Exercise: In the lines below, find the one that contains "Where should I click to: Switch" and write it out exactly, along with every line that follows it.

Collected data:
■ ■ ■ ■ ■ ■ ■
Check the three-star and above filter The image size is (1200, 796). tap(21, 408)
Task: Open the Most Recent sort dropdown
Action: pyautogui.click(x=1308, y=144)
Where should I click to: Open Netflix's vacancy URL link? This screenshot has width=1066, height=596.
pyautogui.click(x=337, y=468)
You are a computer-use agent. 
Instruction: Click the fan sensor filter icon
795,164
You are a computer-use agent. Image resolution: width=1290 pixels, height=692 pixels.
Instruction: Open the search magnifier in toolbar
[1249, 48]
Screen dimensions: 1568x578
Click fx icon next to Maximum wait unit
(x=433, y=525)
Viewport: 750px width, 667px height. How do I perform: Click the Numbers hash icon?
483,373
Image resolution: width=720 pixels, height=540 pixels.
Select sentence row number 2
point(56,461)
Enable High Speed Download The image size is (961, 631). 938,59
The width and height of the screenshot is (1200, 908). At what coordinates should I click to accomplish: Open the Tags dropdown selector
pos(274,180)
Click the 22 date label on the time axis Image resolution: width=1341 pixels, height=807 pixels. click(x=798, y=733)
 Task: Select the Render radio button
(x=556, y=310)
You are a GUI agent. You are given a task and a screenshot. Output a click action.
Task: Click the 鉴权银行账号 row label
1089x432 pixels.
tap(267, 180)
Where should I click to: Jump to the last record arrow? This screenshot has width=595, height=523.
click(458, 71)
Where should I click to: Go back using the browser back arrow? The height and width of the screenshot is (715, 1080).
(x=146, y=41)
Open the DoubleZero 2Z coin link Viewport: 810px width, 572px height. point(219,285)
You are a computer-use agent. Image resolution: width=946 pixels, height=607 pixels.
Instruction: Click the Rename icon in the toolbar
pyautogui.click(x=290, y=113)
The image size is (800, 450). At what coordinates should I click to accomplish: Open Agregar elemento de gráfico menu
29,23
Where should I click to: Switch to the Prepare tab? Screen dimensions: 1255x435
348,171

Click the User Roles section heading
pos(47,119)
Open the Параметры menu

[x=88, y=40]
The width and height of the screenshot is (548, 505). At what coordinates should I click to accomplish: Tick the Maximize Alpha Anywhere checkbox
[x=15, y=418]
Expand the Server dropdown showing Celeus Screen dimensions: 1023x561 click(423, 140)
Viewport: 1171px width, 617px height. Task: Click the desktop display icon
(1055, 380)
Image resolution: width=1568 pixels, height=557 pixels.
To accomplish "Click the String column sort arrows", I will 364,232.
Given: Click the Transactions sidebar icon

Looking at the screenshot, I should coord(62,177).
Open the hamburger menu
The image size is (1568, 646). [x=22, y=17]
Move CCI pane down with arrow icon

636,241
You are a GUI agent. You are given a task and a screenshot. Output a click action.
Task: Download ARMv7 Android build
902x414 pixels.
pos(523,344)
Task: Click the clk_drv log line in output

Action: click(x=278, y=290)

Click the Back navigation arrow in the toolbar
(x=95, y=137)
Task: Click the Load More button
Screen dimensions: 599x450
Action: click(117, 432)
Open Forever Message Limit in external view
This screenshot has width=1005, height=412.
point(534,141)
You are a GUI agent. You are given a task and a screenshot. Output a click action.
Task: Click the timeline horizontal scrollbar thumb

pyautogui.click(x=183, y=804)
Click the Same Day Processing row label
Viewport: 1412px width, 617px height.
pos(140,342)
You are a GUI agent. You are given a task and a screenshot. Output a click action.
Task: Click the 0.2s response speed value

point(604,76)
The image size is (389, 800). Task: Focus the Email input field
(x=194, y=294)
■ ■ ■ ■ ■ ■ ■
Task result:
Where should I click to: Switch to the Prepare tab? Screen dimensions: 1255x435
348,171

Click the User Roles section heading
pos(47,119)
Open the Параметры menu

[x=88, y=40]
The width and height of the screenshot is (548, 505). At what coordinates should I click to accomplish: Tick the Maximize Alpha Anywhere checkbox
[x=15, y=418]
Expand the Server dropdown showing Celeus Screen dimensions: 1023x561 click(423, 140)
Viewport: 1171px width, 617px height. Task: Click the desktop display icon
(1055, 380)
Image resolution: width=1568 pixels, height=557 pixels.
To accomplish "Click the String column sort arrows", I will 364,232.
Given: Click the Transactions sidebar icon

Looking at the screenshot, I should coord(62,177).
Open the hamburger menu
The image size is (1568, 646). [x=22, y=17]
Move CCI pane down with arrow icon

636,241
You are a GUI agent. You are given a task and a screenshot. Output a click action.
Task: Download ARMv7 Android build
902x414 pixels.
pos(523,344)
Task: Click the clk_drv log line in output

Action: click(x=278, y=290)

Click the Back navigation arrow in the toolbar
(x=95, y=137)
Task: Click the Load More button
Screen dimensions: 599x450
Action: click(117, 432)
Open Forever Message Limit in external view
This screenshot has width=1005, height=412.
point(534,141)
You are a GUI agent. You are given a task and a screenshot. Output a click action.
Task: Click the timeline horizontal scrollbar thumb

pyautogui.click(x=183, y=804)
Click the Same Day Processing row label
Viewport: 1412px width, 617px height.
pos(140,342)
You are a GUI agent. You are given a task and a screenshot. Output a click action.
Task: Click the 0.2s response speed value

point(604,76)
The image size is (389, 800). Task: Focus the Email input field
(x=194, y=294)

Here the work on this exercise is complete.